Gaussian Mixture model for analyzing nulling pulsars. Uses emcee to do Markov Chain Monte Carlo fit to pulse intensities, where intensities measuring in an OFF-pulse phase bin are used to constrain the NULL. There can be an arbitrary number of components, and they can have arbitrary distributions that need not be the same, although Gaussians are the default.
Assume there are arrays on
and off
containing the pulse intensities in ON-pulse and OFF-pulse phase bins. Then:
NP=nulling_mcmc.NullingPulsar(on, off, 2)
means_fit, means_err, stds_fit, stds_err, weights_fit, weights_err, samples, lnprobs=NP.fit_mcmc(nwalkers=nwalkers,
niter=niter,
ninit=50,
nthreads=nthreads,
printinterval=50)
will compute the model for niter
iterations (500 works well) and using nwalkers
walkers (40 works well). The results can be exampled using a corner plot:
import corner
corner.corner(samples)
The model parameters can be used to calculate the probabilities that individual pulses are due to the NULL component:
null_prob=NP.null_probabilities(means_fit, stds_fit, weights_fit, NP.on)

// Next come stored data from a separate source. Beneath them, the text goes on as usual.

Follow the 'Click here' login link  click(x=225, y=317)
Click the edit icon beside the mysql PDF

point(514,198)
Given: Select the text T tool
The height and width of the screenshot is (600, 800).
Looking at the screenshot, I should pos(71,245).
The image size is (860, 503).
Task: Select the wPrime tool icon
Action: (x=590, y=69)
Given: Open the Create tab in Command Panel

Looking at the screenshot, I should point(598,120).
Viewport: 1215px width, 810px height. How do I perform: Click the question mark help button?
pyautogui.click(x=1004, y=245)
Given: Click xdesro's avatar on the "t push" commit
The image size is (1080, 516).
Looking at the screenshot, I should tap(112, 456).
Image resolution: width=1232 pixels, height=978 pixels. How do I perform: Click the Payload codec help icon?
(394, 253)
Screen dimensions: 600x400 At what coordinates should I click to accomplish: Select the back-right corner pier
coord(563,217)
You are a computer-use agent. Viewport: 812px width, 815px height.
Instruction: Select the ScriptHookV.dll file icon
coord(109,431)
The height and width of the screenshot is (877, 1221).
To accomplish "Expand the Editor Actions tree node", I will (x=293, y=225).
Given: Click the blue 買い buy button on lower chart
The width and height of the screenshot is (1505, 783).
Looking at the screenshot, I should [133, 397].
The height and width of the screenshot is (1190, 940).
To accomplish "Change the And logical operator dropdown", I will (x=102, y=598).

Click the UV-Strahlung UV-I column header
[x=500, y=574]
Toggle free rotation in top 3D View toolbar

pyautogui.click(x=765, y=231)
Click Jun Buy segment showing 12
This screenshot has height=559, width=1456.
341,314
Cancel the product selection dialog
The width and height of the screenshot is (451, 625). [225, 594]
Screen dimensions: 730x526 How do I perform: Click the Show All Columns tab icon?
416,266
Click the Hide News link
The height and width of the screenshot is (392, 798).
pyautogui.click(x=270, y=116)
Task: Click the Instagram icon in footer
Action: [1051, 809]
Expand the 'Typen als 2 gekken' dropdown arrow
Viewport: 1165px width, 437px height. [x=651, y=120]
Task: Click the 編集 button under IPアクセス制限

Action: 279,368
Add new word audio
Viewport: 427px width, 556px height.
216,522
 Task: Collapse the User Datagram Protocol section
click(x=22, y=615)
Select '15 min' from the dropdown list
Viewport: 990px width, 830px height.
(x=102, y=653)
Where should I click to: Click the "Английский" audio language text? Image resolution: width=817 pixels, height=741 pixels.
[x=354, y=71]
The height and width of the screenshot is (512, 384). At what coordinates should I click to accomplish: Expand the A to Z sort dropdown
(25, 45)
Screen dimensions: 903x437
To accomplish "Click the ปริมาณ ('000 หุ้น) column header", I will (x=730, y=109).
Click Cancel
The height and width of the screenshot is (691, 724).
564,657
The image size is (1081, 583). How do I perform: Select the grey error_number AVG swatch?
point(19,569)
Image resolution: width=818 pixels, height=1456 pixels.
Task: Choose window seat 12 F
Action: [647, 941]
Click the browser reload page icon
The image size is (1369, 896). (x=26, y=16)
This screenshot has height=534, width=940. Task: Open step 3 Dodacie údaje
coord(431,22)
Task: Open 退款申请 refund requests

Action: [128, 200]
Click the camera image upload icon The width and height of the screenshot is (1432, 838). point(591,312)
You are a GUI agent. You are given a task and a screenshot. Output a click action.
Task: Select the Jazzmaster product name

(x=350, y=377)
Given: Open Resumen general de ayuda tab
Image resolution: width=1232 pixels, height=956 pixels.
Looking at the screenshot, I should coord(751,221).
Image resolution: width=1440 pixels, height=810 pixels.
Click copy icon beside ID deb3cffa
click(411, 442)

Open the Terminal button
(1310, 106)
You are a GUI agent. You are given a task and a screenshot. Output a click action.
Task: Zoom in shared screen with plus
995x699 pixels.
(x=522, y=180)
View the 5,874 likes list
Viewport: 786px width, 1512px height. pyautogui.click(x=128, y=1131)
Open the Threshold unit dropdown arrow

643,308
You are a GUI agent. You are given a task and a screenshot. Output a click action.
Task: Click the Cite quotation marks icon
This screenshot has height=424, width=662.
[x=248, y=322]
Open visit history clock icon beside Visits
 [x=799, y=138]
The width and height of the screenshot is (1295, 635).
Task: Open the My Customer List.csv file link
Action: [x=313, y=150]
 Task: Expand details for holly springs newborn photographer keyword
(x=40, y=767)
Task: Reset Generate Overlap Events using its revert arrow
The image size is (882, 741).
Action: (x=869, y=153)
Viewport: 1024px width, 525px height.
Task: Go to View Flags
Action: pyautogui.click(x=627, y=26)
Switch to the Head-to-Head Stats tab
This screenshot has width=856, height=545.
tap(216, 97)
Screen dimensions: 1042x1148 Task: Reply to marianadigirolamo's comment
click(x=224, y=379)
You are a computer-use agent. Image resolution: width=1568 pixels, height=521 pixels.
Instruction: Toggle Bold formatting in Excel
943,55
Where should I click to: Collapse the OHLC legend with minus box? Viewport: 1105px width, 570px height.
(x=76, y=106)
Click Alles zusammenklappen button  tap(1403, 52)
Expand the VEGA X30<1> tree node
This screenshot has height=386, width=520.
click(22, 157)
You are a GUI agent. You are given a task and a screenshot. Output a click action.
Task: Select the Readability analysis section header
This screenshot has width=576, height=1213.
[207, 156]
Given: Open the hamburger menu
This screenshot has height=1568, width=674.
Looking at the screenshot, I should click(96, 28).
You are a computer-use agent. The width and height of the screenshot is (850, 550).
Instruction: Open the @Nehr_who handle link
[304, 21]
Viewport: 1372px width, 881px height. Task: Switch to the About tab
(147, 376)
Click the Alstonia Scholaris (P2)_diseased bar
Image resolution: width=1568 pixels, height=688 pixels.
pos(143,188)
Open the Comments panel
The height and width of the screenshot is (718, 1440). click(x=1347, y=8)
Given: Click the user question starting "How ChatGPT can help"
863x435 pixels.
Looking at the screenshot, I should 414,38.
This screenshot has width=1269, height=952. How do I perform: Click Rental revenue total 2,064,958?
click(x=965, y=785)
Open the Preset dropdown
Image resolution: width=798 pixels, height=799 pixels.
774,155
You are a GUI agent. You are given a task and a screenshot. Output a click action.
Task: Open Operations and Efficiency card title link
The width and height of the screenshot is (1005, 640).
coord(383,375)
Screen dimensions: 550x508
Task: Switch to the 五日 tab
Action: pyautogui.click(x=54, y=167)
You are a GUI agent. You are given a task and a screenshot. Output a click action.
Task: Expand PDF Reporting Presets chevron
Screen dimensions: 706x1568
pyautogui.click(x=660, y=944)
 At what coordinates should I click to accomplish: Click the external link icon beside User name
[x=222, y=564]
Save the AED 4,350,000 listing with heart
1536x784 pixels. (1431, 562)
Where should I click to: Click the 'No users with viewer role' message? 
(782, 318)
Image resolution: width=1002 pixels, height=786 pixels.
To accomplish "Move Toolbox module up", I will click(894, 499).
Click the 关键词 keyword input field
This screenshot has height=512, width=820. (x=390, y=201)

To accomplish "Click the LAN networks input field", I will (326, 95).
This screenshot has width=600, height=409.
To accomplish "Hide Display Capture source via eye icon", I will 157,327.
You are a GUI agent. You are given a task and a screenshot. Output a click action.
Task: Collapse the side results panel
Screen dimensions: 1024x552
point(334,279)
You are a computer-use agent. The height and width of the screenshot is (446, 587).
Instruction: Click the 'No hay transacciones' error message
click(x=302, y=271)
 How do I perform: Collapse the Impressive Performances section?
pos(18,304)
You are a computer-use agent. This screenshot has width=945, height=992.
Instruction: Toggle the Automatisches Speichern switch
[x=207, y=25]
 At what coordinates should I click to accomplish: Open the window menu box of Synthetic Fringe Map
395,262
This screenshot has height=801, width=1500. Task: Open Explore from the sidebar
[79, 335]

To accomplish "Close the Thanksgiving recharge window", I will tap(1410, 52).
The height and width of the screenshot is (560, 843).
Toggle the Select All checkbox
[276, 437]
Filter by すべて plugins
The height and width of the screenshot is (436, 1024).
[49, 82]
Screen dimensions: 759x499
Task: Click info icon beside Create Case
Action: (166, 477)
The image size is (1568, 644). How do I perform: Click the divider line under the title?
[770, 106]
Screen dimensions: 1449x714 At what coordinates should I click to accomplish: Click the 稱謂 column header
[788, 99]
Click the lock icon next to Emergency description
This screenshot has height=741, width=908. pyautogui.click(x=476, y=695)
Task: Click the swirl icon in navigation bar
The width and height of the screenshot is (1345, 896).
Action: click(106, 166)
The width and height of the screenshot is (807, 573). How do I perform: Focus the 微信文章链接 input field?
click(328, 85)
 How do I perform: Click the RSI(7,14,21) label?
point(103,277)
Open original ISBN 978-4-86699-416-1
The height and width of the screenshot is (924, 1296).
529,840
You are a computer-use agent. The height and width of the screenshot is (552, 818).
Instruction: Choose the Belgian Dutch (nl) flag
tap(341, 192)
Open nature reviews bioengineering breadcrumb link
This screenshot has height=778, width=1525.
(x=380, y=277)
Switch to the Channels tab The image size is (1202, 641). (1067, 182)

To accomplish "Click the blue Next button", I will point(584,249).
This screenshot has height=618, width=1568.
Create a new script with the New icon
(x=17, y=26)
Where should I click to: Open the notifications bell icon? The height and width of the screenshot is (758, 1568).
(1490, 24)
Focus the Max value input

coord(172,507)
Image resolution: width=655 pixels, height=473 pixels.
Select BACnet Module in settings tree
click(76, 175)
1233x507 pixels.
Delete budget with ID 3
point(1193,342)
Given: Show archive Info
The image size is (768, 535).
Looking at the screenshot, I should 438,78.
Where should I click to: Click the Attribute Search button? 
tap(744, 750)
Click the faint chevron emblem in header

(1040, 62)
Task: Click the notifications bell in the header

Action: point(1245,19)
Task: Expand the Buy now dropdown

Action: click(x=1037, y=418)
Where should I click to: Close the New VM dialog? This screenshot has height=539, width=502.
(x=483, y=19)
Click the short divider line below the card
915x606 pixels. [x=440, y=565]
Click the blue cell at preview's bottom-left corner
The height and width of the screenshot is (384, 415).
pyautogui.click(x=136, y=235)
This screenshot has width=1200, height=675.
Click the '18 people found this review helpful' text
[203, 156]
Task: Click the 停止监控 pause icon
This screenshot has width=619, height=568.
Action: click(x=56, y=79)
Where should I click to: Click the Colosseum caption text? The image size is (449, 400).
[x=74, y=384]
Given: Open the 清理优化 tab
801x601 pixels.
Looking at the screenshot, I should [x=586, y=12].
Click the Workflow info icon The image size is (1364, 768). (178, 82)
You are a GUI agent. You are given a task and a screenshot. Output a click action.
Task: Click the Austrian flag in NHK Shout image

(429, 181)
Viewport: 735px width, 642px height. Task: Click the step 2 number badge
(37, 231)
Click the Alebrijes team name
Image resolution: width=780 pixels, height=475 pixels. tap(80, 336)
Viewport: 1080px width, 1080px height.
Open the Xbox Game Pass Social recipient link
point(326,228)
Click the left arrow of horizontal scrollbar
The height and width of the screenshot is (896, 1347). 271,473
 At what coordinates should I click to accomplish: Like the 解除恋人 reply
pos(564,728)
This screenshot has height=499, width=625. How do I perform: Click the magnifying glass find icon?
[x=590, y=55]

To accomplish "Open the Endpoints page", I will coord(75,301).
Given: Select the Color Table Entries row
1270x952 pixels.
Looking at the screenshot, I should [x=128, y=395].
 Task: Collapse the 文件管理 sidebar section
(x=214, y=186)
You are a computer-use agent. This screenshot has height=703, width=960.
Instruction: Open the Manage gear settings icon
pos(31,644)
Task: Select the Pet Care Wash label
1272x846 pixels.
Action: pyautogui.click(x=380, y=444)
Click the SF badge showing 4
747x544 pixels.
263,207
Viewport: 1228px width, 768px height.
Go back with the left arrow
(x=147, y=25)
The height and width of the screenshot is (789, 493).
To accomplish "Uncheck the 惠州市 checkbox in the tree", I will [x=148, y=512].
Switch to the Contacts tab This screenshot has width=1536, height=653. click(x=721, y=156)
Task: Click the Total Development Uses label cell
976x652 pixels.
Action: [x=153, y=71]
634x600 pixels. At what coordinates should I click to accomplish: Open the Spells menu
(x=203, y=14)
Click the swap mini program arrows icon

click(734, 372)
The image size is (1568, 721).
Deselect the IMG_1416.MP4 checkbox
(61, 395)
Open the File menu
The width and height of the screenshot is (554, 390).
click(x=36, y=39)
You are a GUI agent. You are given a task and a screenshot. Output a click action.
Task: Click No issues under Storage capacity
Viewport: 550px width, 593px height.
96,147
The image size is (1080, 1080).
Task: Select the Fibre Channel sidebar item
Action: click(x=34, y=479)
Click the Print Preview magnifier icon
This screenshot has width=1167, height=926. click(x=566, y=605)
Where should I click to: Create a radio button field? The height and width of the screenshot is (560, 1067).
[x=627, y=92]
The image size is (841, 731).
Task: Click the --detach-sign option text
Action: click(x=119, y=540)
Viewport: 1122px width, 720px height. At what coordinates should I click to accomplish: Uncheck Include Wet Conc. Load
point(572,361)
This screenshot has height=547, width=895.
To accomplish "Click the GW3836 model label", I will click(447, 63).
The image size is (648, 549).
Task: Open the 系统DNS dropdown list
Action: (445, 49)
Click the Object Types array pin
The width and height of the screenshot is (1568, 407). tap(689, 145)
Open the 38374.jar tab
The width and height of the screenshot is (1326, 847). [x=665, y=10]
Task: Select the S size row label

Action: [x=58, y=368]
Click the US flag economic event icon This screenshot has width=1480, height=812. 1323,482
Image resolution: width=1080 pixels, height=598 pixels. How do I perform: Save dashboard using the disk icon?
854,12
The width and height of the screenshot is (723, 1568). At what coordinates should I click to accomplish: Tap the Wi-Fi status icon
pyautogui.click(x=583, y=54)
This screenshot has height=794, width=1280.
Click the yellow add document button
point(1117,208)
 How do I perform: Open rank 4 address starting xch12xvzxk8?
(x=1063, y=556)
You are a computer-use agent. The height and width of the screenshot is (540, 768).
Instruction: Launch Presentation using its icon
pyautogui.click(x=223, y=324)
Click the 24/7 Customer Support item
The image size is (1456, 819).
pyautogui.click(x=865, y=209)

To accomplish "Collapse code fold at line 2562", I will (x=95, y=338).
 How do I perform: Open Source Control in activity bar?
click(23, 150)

The Akaike and Bayesian information criteria (AIC and BIC) can also be calculated to compare the results with varying numbers of components. For instance 1 component would be for a pulsar that does not null, while multi-mode pulsars could have 3 or more components.
AIC=NP.AIC(means_fit,stds_fit,weights_fit)
BIC=NP.BIC(means_fit,stds_fit,weights_fit)
The Kolmogorov-Smirnov test can then be computed. First, generate an object from which the cumulative distribution function (CDF) for the mixture can be calculated. We provide an object like a scipy.stats
distribution that has methods for the CDF, as well as probability distribution function (PDF) and random variable (RV) generation:
import scipy.stats
np_dist=nulling_mcmc.MultiGaussian(means_fit,stds_fit,weights_fit)
print scipy.stats.kstest(on,np_dist.cdf)
which will print the K-S test statistic as well as the associated p-value. The Anderson-Darling is more sensitive, but has the disadvantage the p-values have to be computed empirically for each mixture. This can also be done. First we simulate 1000 data-sets drawn from our best-fit distribution and compute the test statistic for each
Nsim=1000
A2sim=np.zeros(Nsim)
ysim=np_dist.rvs((Nsim,len(on)))
for j in xrange((Nsim)):
A2sim[j]=nulling_mcmc.anderson_darling(ysim[j], np_dist.cdf)
Then we compare against the value for the actual data and compute a p-value:
print (A2sim>nulling_mcmc.anderson_darling(on, np_dist.cdf)).sum()/float(Nsim)